3

When I get a search result from my table, the results show up twice.

Duplicate Results

The results "a / a", "aa / aa", and "ab / a" are all correct and should be there. However, I don't want the duplicate values in the third listview entry.

Any ideas why this is happening?

Main Screen

// Set up search array
    for(int i = 0; i < isbn.length; i++)
    {
        searchArray.add(new InventoryItem(isbn[i], InventoryAdapter.getTitleAndAuthorByISBN(isbn[i])));
    }
    Toast.makeText(getApplicationContext(), "searchArray.size()="+searchArray.size(), Toast.LENGTH_LONG).show();

    // add data in custom adapter
    adapter = new CustomAdapter(this, R.layout.list, searchArray);
    ListView dataList = (ListView) findViewById(R.id.list);
    dataList.setAdapter(adapter);

CustomAdapter

public class CustomAdapter extends ArrayAdapter<InventoryItem> {
   Context context;
   int layoutResourceId;
   LinearLayout linearMain;
   ArrayList<InventoryItem> data = new ArrayList<InventoryItem>();

   public CustomAdapter(Context context, int layoutResourceId,
                 ArrayList<InventoryItem> data) {
          super(context, layoutResourceId, data);
          this.layoutResourceId = layoutResourceId;
          this.context = context;
          this.data = data;
   }

   @Override
   public View getView(int position, View convertView, ViewGroup parent) {
       View row = convertView;

          if (row == null) {
                 LayoutInflater inflater = ((Activity) context).getLayoutInflater();
                 row = inflater.inflate(layoutResourceId, parent, false);
                 linearMain = (LinearLayout) row.findViewById(R.id.lineraMain);
                 }

                 InventoryItem myItem = data.get(position);
                 TextView label = new TextView(context);
                 label.setText(myItem.details);
                 linearMain.addView(label);

          return row;

   }
}
erad
  • 1,766
  • 2
  • 17
  • 26

2 Answers2

11

Well, the problem is in your getView(int position, View convertView, ViewGroup parent) method, because you keep adding views to the previously recycled view that listview provides you. Instead of creating a textview dynamically, you should inflate it when you create your view.

* **Data**:
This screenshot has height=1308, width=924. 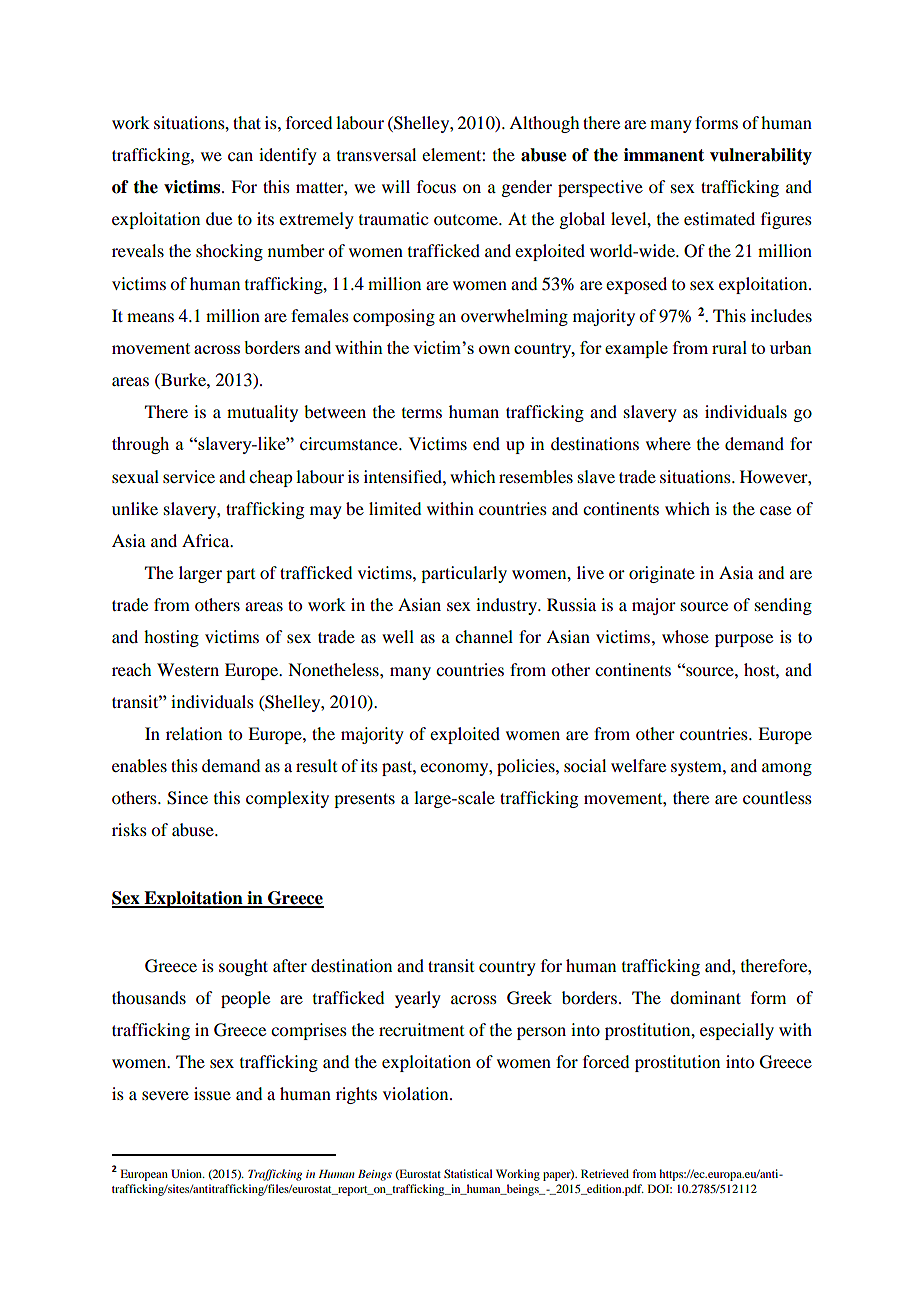 What do you see at coordinates (436, 186) in the screenshot?
I see `focus` at bounding box center [436, 186].
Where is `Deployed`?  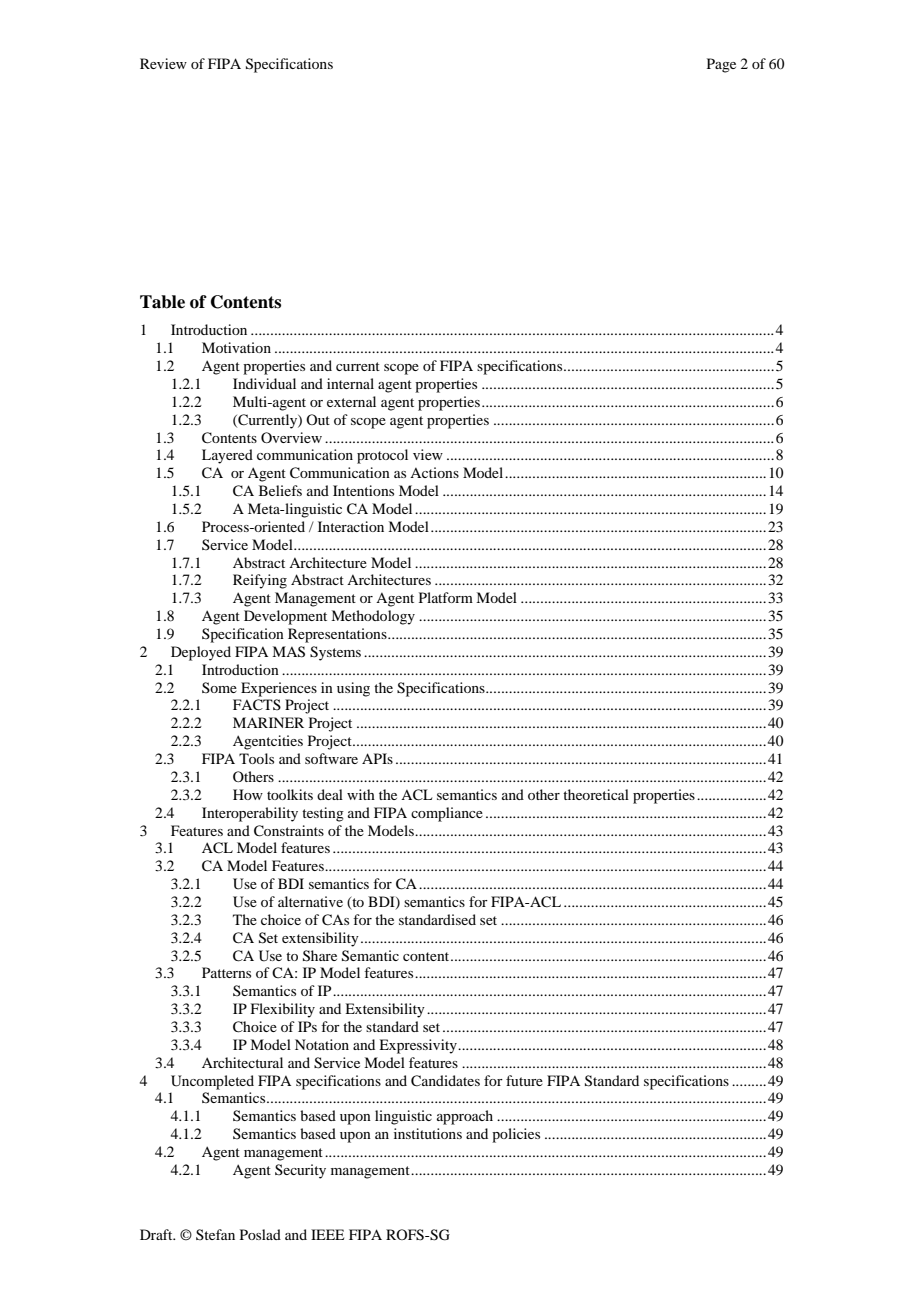
Deployed is located at coordinates (201, 653).
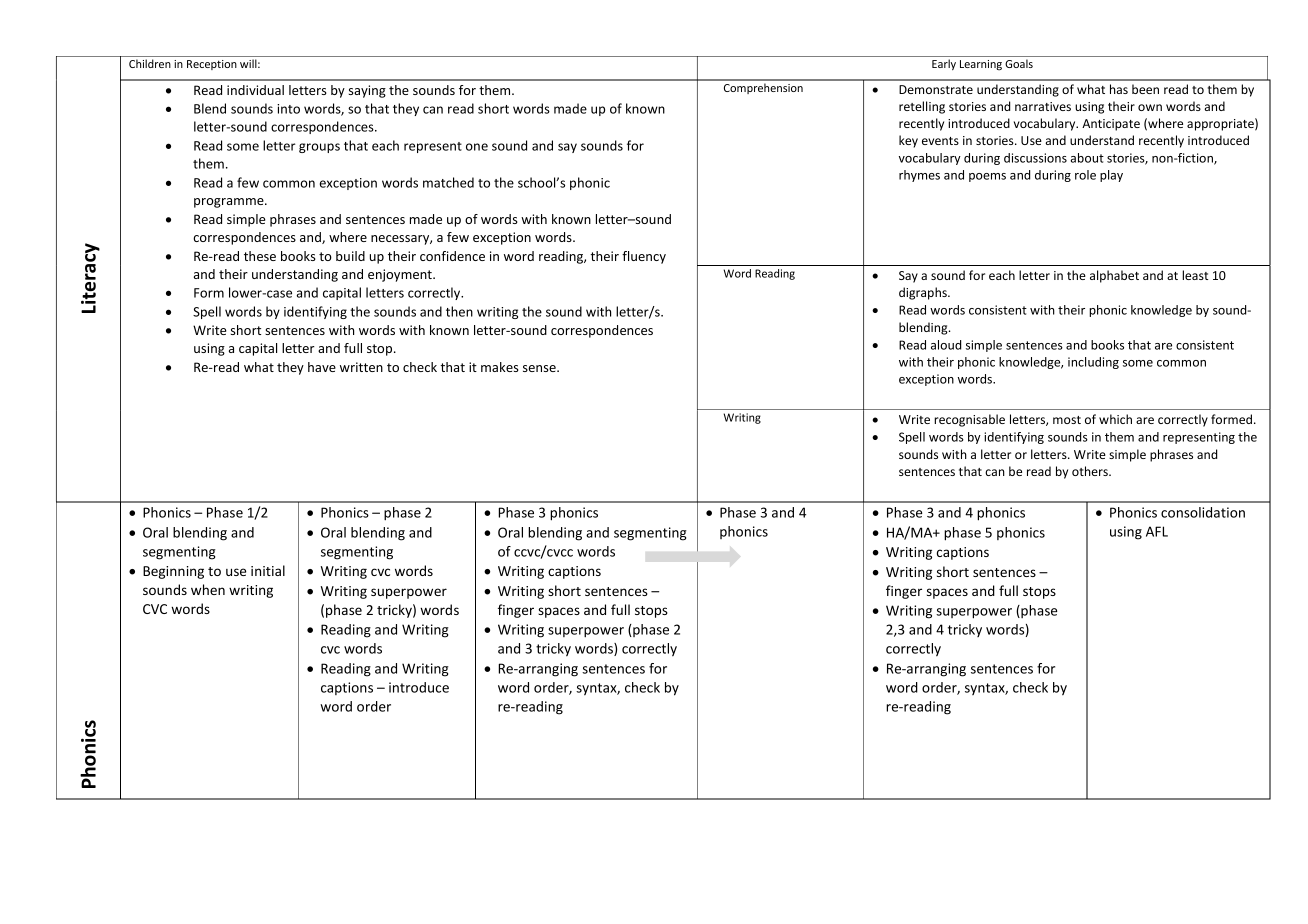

* **Problem 1**: In the listview thread, explain why the answer blames the getView method for the duplicate values and what it suggests doing instead.
* **Problem 2**: According to the listview thread, which three results does the asker say are correct and should be there?
None of the material is needed here.

* **Written solution 1**: The getView method keeps adding views to the previously recycled view that the listview provides. The answer suggests inflating the text view when the view is created instead of creating it dynamically.

* **Written solution 2**: "a / a", "aa / aa", and "ab / a"